Programming In General - Binary Search Algorithms

Question

Given an array $array of N numbers and a key $key, write the binary search algorithm in plain English. If $array contains $key, return the index of the $key; otherwise, return -1.

Can someone show me how to do this?

Answer 1

Here is a better non recursive solution.

function fast_in_array($elem, $array){
   $top = sizeof($array) -1;
   $bot = 0;

   while($top >= $bot)
   {
      $p = floor(($top + $bot) / 2);
      if ($array[$p] < $elem) $bot = $p + 1;
      elseif ($array[$p] > $elem) $top = $p - 1;
      else return TRUE;
   }

   return FALSE;
}

Answer 2

I know this is little late :) ,but take it anyway.This also show that recursive function works faster than in_array()

 function binarySearch($A,$value,$starting,$ending)
    {
       if($ending<$starting)
       {
          return -1;
       }
       $mid=intVal(($starting+$ending)/2);

       if($value===$A[$mid])
          {
              return $mid;
          }
       else if($value<$A[$mid])
          {
             $ending=$mid-1;
          }
       else if($value>$A[$mid])
          {
             $starting=$mid+1;
          }

       return binarySearch($A,$value,$starting,$ending);
    }

    for($i;$i<1000000;$i++){
       $arr[$i]=$i;
    }
    $value =99999;

    $msc=microtime(true);
    $pos = in_array($value,$arr);
    $msc=microtime(true)-$msc; 

    echo "Time taken for in_array() : ".round($msc*1000,3).' ms <br>';
    if($pos>0)
    echo $value .' found.';
    else
    echo $value .' not found';

    echo "<br><br>";
    $msc=microtime(true);
    $pos = binarySearch($arr,$value ,0,1000000);
    $msc=microtime(true)-$msc; 

    echo "Time taken for recursive function : ".round($msc*1000,3).' ms<br>';
    if($pos>=0)
    echo $value .' found.';
    else
    echo $value .' not found';

Ouput:

Time taken for in_array() : 5.165 ms 
99999 found.

Time taken for recursive function : 0.121 ms
99999 found.

Answer 3

Doesn't seem like I should give you the code here, but maybe this description can help?

1. Sort the list.

2. Let i = length / 2

3. Compare term at index i to your key.

   a.

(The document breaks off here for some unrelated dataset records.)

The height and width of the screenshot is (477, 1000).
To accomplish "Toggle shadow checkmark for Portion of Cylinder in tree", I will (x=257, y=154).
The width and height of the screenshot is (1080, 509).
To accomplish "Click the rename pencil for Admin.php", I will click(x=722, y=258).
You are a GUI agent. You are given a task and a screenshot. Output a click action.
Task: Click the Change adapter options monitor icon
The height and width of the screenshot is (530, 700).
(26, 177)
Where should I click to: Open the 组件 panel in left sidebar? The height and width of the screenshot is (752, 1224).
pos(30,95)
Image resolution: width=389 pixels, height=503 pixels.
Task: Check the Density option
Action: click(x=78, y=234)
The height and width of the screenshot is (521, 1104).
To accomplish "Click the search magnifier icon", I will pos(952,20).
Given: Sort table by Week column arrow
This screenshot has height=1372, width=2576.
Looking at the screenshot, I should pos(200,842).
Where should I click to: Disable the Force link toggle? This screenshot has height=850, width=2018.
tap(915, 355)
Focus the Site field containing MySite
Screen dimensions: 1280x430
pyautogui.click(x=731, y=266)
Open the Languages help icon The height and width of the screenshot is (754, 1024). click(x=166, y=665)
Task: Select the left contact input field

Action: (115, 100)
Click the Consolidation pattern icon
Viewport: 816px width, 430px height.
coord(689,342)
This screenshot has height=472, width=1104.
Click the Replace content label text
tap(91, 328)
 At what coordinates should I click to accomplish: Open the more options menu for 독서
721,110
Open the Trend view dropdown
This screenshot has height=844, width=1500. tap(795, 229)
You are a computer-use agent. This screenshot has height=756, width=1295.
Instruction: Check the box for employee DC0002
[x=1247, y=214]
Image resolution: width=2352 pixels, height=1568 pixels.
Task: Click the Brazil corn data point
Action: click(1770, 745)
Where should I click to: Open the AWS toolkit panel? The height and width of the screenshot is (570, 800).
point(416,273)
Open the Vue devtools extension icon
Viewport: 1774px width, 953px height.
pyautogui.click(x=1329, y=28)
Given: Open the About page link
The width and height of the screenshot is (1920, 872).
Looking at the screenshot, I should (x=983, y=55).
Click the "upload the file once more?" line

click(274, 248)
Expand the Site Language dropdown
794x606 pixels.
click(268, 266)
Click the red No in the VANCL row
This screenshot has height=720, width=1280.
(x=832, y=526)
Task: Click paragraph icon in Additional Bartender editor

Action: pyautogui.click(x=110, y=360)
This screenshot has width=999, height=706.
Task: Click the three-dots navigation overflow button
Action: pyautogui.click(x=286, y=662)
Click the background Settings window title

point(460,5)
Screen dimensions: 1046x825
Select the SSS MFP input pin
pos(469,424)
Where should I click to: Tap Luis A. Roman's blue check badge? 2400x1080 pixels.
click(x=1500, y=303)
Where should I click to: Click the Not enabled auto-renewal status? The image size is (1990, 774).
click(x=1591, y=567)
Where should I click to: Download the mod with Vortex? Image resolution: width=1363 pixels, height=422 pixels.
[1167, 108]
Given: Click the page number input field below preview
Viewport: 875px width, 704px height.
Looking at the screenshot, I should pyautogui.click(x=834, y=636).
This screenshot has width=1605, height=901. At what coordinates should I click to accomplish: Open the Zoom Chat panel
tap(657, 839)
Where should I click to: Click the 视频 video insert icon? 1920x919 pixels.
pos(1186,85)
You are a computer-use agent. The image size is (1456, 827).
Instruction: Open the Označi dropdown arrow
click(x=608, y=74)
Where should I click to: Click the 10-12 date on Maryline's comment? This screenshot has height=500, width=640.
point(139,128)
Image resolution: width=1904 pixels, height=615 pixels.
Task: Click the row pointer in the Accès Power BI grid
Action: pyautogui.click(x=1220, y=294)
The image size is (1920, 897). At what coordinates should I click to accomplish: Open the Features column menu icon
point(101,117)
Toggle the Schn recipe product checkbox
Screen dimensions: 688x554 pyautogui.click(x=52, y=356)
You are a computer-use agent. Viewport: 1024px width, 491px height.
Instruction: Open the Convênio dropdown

If they are equal, return the index.

   b. If key is greater than this term, repeat 3 (recurse) on upper half of list i = (i + length) / 2 (or (i + top) / 2 depending how you implement)

   c. If key is less than this term, repeat 3 on lower half i = i/2 or (i + bottom)/2

Stop recursion if/when the new i is the same as the old i. This means you've exhausted the search. Return -1

---

Be careful for off-by-one errors, which can make you exclude certain terms by mistake, or cause infinite recursion, but this is the general idea. Pretty straightforward.

Think of it as playing 'Guess the number' for the numbers 1 through 100. You take a guess, I tell you higher or lower. You say 50, I say lower. You say 25, I say higher. You say 37...